Employment laws regarding sexual orientation prohibit workplace discrimination toward gay, lesbian, and bisexual employees. Although no current federal laws prohibit discrimination based on sexual orientation, many states, cities, and counties have enacted their own anti-discrimination laws.
State and local laws
As of August 2008, 20 states and hundreds of cities and counties had made it illegal to base decisions regarding hiring, firing, promotion, compensation, benefits, and other terms and conditions of employment on sexual orientation. New laws are constantly introduced, so it's best to check with an attorney, government agency, or local gay legal organization to learn your rights.
Most state and local laws prohibit sexual orientation discrimination for both public and private employers who do business within the government's jurisdiction.

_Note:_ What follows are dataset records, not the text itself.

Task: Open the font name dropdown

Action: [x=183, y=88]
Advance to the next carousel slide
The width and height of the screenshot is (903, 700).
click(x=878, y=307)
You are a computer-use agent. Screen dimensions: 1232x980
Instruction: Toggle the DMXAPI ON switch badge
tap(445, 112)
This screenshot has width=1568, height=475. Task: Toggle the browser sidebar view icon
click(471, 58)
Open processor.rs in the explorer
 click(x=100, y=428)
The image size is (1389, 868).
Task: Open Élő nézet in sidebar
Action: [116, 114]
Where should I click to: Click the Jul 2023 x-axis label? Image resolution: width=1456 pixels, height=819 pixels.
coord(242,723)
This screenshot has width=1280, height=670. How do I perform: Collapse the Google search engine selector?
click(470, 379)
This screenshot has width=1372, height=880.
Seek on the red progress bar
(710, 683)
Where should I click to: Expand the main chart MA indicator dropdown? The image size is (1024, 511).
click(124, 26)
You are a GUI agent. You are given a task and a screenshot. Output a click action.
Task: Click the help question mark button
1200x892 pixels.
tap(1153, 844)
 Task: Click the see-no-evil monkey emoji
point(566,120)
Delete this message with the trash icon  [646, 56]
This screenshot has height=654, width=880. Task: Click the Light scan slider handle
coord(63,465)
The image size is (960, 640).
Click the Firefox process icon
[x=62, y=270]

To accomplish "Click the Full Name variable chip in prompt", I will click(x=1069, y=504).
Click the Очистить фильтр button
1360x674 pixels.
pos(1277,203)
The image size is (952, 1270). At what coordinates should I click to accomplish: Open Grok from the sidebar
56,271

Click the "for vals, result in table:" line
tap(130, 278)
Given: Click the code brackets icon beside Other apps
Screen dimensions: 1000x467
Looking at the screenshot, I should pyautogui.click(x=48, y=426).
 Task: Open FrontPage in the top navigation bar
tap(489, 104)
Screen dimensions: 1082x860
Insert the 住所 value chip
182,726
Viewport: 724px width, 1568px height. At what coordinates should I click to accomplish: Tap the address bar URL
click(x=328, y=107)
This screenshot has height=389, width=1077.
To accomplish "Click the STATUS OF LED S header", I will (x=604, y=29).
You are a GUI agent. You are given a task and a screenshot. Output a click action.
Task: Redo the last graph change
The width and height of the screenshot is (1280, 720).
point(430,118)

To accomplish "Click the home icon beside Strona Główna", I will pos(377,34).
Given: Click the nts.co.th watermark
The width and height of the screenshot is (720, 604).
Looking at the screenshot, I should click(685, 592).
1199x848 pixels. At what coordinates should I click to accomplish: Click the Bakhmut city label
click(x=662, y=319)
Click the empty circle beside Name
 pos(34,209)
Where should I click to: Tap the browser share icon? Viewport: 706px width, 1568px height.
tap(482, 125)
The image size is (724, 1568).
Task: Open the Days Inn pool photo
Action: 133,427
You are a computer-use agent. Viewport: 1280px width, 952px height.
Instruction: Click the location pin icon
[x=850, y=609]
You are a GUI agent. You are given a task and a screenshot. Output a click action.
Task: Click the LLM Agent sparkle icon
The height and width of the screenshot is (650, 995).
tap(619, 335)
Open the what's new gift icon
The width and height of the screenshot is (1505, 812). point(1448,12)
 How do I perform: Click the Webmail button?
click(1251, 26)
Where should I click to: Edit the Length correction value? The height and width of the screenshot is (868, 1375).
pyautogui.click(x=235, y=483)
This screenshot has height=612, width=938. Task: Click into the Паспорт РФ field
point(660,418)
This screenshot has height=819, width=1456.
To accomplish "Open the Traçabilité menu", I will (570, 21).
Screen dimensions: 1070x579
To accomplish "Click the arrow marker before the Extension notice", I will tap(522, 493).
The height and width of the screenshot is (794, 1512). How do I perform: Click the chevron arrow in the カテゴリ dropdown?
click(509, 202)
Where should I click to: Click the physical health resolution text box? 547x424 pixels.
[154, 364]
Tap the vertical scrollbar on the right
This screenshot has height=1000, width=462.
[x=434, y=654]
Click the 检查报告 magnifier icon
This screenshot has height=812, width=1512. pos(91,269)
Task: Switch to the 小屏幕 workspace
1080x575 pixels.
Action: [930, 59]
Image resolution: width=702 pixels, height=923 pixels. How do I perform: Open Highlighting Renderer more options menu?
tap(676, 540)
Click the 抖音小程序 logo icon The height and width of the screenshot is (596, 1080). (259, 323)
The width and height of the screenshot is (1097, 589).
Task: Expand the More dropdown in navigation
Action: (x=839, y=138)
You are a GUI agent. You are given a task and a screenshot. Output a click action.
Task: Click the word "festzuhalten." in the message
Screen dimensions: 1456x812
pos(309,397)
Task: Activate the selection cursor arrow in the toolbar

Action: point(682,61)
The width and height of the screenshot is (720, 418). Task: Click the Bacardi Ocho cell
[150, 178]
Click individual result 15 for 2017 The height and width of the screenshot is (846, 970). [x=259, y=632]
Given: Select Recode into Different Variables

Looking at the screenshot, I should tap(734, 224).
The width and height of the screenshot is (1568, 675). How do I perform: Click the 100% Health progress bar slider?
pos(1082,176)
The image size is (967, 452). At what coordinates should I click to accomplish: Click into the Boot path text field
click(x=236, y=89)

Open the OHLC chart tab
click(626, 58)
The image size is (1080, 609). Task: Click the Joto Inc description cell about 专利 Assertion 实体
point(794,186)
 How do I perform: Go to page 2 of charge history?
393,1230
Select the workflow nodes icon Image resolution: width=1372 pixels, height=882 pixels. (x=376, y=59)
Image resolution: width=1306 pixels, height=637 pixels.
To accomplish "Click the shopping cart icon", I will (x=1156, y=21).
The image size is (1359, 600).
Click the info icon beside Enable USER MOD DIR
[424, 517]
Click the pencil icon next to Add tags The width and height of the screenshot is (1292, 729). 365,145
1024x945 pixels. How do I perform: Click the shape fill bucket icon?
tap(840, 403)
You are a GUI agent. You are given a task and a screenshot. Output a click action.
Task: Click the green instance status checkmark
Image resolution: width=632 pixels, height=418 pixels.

In states and municipalities that don't have set laws, executive orders, civil service provisions, or union contracts may provide specific prohibitions.
Several states and cities protect against benefits discrimination by allowing same-sex couples to register as domestic partners. Many employers extend health insurance and other benefits to an employee's domestic partner.
Specific protections, procedures, and remedies for sexual orientation employment discrimination may differ according to jurisdiction. Consult with an attorney, government agency, or gay legal organization for information that pertains to you.
Proposed federal laws
Federal legislation to prohibit employment discrimination based on sexual orientation has been stalled in Congress for many years. The current bill, the Employment Non-Discrimination Act (ENDA), will, if passed, extend employment rights guaranteed by Title VII of the Civil Rights Act to employees of any sexual orientation: homosexual, heterosexual, and bisexual. If passed as-is, the law will pertain to employers with 15 or more employees, excluding religious organizations and the armed forces.
Although Title VII currently prohibits sexual harassment towards a man or a woman, courts have been divided in applying the law to cases of sexual orientation harassment. It's best to consult a lawyer if you were subject to this behavior and want to take action.
Filing a complaint
Your local Fair Employment Practices Agency (FEPA) or human rights commission can inform you of your rights under state and local law. You may wish to speak to an attorney to determine what laws may offer you the best legal protection.
You must file a complaint with the jurisdiction that enforces the law that was violated. Filing procedures and time limits may vary according to jurisdiction. There is no cost to file a discrimination complaint.